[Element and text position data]
━━━━━━━━━━━━━━━━

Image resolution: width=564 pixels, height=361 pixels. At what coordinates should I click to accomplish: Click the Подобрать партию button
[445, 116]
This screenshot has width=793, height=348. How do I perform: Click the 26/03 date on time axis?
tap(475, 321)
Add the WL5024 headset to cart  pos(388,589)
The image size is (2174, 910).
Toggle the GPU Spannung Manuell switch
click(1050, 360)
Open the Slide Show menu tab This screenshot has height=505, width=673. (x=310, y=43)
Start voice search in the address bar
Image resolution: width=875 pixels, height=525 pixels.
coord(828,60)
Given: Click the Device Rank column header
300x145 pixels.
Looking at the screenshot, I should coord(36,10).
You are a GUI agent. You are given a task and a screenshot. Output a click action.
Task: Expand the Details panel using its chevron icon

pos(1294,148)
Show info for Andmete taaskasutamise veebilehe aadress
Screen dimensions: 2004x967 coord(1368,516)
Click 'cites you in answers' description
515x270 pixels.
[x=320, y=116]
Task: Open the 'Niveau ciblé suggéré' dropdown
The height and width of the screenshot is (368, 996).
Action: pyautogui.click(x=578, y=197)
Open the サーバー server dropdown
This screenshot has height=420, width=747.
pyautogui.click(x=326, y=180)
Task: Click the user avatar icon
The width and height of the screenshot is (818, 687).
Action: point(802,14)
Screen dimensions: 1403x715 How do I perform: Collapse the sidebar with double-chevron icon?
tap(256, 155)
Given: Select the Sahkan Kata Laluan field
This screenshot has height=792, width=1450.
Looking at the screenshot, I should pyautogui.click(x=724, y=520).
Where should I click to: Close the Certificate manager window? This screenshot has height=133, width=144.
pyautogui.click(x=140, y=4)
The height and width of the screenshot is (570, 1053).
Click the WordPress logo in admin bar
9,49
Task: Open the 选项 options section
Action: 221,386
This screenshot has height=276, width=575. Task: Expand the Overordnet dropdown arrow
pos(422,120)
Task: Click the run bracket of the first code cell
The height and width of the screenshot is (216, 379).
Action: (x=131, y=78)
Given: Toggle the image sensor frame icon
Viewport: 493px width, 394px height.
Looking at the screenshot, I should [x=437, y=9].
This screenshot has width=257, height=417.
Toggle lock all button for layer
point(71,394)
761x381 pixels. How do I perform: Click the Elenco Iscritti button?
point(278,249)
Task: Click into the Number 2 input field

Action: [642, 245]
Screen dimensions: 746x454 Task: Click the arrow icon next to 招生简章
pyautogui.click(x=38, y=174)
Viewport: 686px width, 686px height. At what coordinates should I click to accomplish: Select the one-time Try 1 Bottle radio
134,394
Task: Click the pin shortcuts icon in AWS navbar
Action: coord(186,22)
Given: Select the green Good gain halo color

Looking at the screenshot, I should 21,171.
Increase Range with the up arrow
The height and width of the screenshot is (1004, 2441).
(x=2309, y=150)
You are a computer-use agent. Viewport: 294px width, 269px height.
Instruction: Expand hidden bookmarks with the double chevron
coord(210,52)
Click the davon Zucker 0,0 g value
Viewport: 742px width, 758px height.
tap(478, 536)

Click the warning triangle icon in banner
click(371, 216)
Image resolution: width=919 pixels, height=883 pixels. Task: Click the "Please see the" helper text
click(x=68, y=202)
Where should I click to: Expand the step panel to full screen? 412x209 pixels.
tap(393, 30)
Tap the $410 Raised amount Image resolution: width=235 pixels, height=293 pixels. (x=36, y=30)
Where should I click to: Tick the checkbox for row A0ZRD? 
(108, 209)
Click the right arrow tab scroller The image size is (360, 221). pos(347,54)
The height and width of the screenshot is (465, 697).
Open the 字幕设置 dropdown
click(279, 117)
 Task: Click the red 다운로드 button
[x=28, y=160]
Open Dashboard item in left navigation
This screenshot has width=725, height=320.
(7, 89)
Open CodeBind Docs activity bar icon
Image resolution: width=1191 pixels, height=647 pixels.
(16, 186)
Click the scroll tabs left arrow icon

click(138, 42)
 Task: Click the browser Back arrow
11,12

━━━━━━━━━━━━━━━━

Swap "Certificate manager" for "Certificate viewer" throughout the material and give it back with nothing else changed.

ANSWER BELOW:
Image resolution: width=564 pixels, height=361 pixels. At what coordinates should I click to accomplish: Click the Подобрать партию button
[445, 116]
This screenshot has width=793, height=348. How do I perform: Click the 26/03 date on time axis?
tap(475, 321)
Add the WL5024 headset to cart  pos(388,589)
The image size is (2174, 910).
Toggle the GPU Spannung Manuell switch
click(1050, 360)
Open the Slide Show menu tab This screenshot has height=505, width=673. (x=310, y=43)
Start voice search in the address bar
Image resolution: width=875 pixels, height=525 pixels.
coord(828,60)
Given: Click the Device Rank column header
300x145 pixels.
Looking at the screenshot, I should coord(36,10).
You are a GUI agent. You are given a task and a screenshot. Output a click action.
Task: Expand the Details panel using its chevron icon

pos(1294,148)
Show info for Andmete taaskasutamise veebilehe aadress
Screen dimensions: 2004x967 coord(1368,516)
Click 'cites you in answers' description
515x270 pixels.
[x=320, y=116]
Task: Open the 'Niveau ciblé suggéré' dropdown
The height and width of the screenshot is (368, 996).
Action: pyautogui.click(x=578, y=197)
Open the サーバー server dropdown
This screenshot has height=420, width=747.
pyautogui.click(x=326, y=180)
Task: Click the user avatar icon
The width and height of the screenshot is (818, 687).
Action: point(802,14)
Screen dimensions: 1403x715 How do I perform: Collapse the sidebar with double-chevron icon?
tap(256, 155)
Given: Select the Sahkan Kata Laluan field
This screenshot has height=792, width=1450.
Looking at the screenshot, I should pyautogui.click(x=724, y=520).
Where should I click to: Close the Certificate viewer window? This screenshot has height=133, width=144.
pyautogui.click(x=140, y=4)
The height and width of the screenshot is (570, 1053).
Click the WordPress logo in admin bar
9,49
Task: Open the 选项 options section
Action: 221,386
This screenshot has height=276, width=575. Task: Expand the Overordnet dropdown arrow
pos(422,120)
Task: Click the run bracket of the first code cell
The height and width of the screenshot is (216, 379).
Action: (x=131, y=78)
Given: Toggle the image sensor frame icon
Viewport: 493px width, 394px height.
Looking at the screenshot, I should [x=437, y=9].
This screenshot has width=257, height=417.
Toggle lock all button for layer
point(71,394)
761x381 pixels. How do I perform: Click the Elenco Iscritti button?
point(278,249)
Task: Click into the Number 2 input field

Action: [642, 245]
Screen dimensions: 746x454 Task: Click the arrow icon next to 招生简章
pyautogui.click(x=38, y=174)
Viewport: 686px width, 686px height. At what coordinates should I click to accomplish: Select the one-time Try 1 Bottle radio
134,394
Task: Click the pin shortcuts icon in AWS navbar
Action: coord(186,22)
Given: Select the green Good gain halo color

Looking at the screenshot, I should 21,171.
Increase Range with the up arrow
The height and width of the screenshot is (1004, 2441).
(x=2309, y=150)
You are a computer-use agent. Viewport: 294px width, 269px height.
Instruction: Expand hidden bookmarks with the double chevron
coord(210,52)
Click the davon Zucker 0,0 g value
Viewport: 742px width, 758px height.
tap(478, 536)

Click the warning triangle icon in banner
click(371, 216)
Image resolution: width=919 pixels, height=883 pixels. Task: Click the "Please see the" helper text
click(x=68, y=202)
Where should I click to: Expand the step panel to full screen? 412x209 pixels.
tap(393, 30)
Tap the $410 Raised amount Image resolution: width=235 pixels, height=293 pixels. (x=36, y=30)
Where should I click to: Tick the checkbox for row A0ZRD? 
(108, 209)
Click the right arrow tab scroller The image size is (360, 221). pos(347,54)
The height and width of the screenshot is (465, 697).
Open the 字幕设置 dropdown
click(279, 117)
 Task: Click the red 다운로드 button
[x=28, y=160]
Open Dashboard item in left navigation
This screenshot has width=725, height=320.
(7, 89)
Open CodeBind Docs activity bar icon
Image resolution: width=1191 pixels, height=647 pixels.
(16, 186)
Click the scroll tabs left arrow icon

click(138, 42)
 Task: Click the browser Back arrow
11,12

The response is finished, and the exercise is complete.